* _TASK GOAL_: Find the line containing "The width and height of the screenshot is (650, 365)." in the records below. Copy exactly that line and each one after it, ending at the line containing "Click Ірина Сальник's", and nothing more.

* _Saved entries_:
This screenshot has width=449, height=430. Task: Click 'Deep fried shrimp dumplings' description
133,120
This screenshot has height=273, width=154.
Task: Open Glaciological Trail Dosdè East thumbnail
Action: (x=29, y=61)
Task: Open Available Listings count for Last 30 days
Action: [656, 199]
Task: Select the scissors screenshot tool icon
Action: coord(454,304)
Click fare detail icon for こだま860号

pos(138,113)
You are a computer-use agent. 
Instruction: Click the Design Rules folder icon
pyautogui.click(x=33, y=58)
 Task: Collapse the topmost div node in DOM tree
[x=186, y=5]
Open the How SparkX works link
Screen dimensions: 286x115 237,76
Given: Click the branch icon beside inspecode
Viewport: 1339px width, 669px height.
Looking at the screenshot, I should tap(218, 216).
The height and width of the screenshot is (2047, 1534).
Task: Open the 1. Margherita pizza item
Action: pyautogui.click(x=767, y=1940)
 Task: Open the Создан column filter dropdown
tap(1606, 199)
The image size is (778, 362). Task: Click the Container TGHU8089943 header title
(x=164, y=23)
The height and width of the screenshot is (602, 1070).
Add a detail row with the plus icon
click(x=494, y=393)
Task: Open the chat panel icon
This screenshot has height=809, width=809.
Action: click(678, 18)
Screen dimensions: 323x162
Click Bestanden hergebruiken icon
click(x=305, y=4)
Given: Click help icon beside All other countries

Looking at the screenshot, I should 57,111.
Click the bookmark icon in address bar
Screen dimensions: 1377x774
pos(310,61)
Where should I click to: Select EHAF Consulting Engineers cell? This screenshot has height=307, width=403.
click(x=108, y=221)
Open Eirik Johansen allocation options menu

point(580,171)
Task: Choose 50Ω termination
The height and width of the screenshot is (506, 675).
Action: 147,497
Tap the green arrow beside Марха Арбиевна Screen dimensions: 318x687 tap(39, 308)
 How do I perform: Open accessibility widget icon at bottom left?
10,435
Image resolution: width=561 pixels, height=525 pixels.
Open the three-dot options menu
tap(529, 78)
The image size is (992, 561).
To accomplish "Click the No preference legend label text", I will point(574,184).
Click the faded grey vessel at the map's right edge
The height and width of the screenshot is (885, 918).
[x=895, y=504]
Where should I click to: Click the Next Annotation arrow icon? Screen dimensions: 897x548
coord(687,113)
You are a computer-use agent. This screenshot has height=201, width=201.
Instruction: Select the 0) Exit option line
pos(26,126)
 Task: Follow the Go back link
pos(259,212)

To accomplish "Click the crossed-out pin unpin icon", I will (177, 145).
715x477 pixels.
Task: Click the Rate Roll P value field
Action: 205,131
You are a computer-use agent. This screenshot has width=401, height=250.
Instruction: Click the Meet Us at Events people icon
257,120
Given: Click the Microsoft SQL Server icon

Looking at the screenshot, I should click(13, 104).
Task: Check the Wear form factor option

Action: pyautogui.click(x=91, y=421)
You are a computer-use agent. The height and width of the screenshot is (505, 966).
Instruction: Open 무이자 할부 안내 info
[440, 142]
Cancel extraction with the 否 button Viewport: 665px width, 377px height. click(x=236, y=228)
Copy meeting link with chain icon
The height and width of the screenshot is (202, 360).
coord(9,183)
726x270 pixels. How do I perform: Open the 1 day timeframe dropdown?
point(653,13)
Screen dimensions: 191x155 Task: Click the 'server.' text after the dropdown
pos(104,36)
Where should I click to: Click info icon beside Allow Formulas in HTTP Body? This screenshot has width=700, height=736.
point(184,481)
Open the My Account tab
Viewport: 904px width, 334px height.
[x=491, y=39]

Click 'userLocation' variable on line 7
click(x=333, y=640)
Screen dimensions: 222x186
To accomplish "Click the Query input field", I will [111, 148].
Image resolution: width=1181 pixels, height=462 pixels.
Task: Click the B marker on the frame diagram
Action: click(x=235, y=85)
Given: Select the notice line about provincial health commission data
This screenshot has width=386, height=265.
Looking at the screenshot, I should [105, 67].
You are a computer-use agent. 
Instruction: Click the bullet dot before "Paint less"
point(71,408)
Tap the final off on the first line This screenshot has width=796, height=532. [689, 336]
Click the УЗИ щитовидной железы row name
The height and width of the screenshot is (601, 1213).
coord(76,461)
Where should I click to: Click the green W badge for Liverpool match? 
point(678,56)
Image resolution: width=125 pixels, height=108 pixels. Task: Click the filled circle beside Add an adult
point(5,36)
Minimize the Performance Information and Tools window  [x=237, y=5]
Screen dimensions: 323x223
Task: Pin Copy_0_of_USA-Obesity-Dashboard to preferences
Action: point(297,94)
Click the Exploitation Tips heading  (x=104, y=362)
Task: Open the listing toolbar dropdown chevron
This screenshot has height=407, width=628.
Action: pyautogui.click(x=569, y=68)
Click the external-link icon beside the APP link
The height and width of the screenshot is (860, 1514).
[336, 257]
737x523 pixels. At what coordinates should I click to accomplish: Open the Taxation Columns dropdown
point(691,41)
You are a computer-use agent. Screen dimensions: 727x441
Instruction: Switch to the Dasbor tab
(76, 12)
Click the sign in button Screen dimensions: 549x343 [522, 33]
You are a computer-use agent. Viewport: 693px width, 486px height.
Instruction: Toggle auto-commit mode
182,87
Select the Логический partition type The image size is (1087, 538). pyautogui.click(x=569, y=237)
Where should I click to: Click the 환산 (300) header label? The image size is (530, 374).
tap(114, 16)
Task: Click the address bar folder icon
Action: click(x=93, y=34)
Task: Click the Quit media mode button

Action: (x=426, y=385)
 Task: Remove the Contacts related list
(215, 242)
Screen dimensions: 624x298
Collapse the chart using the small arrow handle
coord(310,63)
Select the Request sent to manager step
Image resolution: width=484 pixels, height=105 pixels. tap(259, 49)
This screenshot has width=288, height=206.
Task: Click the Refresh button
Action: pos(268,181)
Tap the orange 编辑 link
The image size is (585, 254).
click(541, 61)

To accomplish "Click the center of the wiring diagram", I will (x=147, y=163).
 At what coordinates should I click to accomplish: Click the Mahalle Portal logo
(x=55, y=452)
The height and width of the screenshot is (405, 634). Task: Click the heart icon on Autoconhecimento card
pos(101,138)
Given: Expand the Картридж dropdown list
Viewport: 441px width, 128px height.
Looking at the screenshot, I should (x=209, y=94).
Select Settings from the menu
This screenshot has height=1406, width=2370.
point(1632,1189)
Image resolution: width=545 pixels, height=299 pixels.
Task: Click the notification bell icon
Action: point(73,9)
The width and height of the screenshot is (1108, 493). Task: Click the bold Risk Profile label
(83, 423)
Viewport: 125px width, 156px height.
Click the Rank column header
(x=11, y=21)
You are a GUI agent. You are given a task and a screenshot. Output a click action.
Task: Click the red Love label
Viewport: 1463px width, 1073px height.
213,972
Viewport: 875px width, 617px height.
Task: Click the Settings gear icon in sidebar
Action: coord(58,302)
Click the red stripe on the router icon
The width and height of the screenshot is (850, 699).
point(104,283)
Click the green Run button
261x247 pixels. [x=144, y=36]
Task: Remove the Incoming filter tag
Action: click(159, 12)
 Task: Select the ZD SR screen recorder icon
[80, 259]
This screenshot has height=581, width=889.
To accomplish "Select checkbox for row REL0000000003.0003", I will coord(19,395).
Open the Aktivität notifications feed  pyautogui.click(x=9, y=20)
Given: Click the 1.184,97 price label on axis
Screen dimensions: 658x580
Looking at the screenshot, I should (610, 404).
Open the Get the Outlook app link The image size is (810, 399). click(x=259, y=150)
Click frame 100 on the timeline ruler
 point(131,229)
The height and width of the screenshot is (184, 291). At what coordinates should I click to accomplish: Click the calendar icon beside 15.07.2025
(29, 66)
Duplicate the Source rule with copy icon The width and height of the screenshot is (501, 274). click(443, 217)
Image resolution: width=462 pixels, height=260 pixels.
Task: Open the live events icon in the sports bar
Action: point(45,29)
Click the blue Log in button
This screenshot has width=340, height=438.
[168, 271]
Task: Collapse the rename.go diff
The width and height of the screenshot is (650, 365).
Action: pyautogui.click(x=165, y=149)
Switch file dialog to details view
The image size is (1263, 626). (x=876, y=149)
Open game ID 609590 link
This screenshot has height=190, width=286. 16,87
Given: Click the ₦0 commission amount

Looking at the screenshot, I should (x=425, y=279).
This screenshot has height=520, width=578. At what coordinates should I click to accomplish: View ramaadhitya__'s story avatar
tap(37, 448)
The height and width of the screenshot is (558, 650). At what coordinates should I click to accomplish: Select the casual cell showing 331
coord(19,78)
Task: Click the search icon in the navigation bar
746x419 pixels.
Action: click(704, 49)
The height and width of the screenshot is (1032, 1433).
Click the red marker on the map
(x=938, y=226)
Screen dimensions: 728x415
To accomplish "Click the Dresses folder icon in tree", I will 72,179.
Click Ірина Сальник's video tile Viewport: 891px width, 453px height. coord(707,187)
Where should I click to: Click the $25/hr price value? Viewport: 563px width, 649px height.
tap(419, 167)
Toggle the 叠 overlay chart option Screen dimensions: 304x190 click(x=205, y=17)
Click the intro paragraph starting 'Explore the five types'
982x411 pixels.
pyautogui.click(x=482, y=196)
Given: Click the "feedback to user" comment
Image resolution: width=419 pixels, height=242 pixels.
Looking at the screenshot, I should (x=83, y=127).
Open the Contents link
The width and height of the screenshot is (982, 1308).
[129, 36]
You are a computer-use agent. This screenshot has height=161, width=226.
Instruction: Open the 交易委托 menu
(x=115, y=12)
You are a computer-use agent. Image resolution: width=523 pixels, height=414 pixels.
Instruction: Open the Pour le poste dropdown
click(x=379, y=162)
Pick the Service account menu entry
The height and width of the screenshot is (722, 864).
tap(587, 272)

* _FINAL ANSWER_:
The width and height of the screenshot is (650, 365).
Action: pyautogui.click(x=165, y=149)
Switch file dialog to details view
The image size is (1263, 626). (x=876, y=149)
Open game ID 609590 link
This screenshot has height=190, width=286. 16,87
Given: Click the ₦0 commission amount

Looking at the screenshot, I should (x=425, y=279).
This screenshot has height=520, width=578. At what coordinates should I click to accomplish: View ramaadhitya__'s story avatar
tap(37, 448)
The height and width of the screenshot is (558, 650). At what coordinates should I click to accomplish: Select the casual cell showing 331
coord(19,78)
Task: Click the search icon in the navigation bar
746x419 pixels.
Action: click(704, 49)
The height and width of the screenshot is (1032, 1433).
Click the red marker on the map
(x=938, y=226)
Screen dimensions: 728x415
To accomplish "Click the Dresses folder icon in tree", I will 72,179.
Click Ірина Сальник's video tile Viewport: 891px width, 453px height. coord(707,187)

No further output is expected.